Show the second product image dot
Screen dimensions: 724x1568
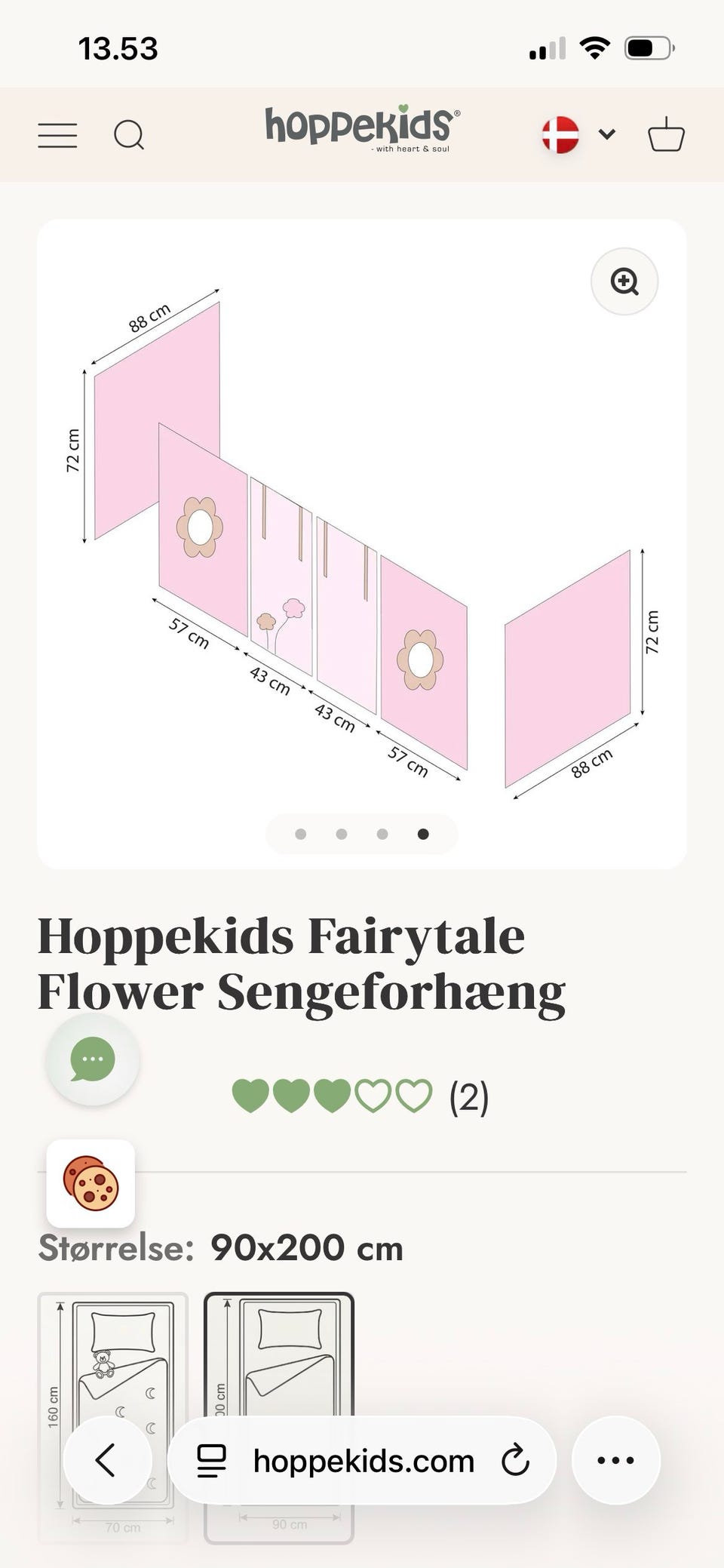[x=342, y=834]
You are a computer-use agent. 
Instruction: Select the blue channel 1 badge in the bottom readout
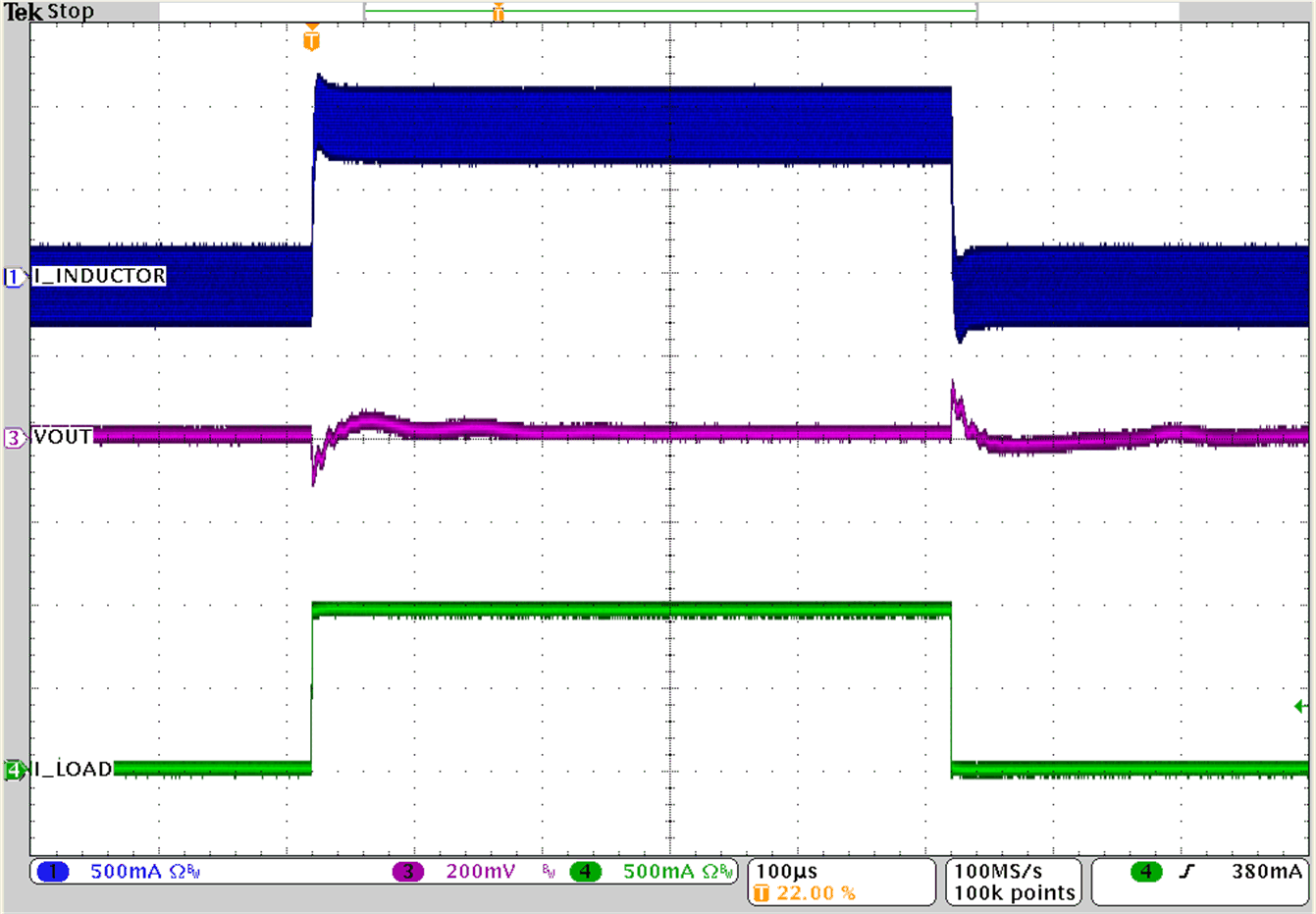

- _PROBLEM TO WORK ON_
Set down every item above verbatim, line for line, and omit the pictures.

- _RESULT OF THIS TASK_
Show the second product image dot
Screen dimensions: 724x1568
[x=342, y=834]
You are a computer-use agent. 
Instruction: Select the blue channel 1 badge in the bottom readout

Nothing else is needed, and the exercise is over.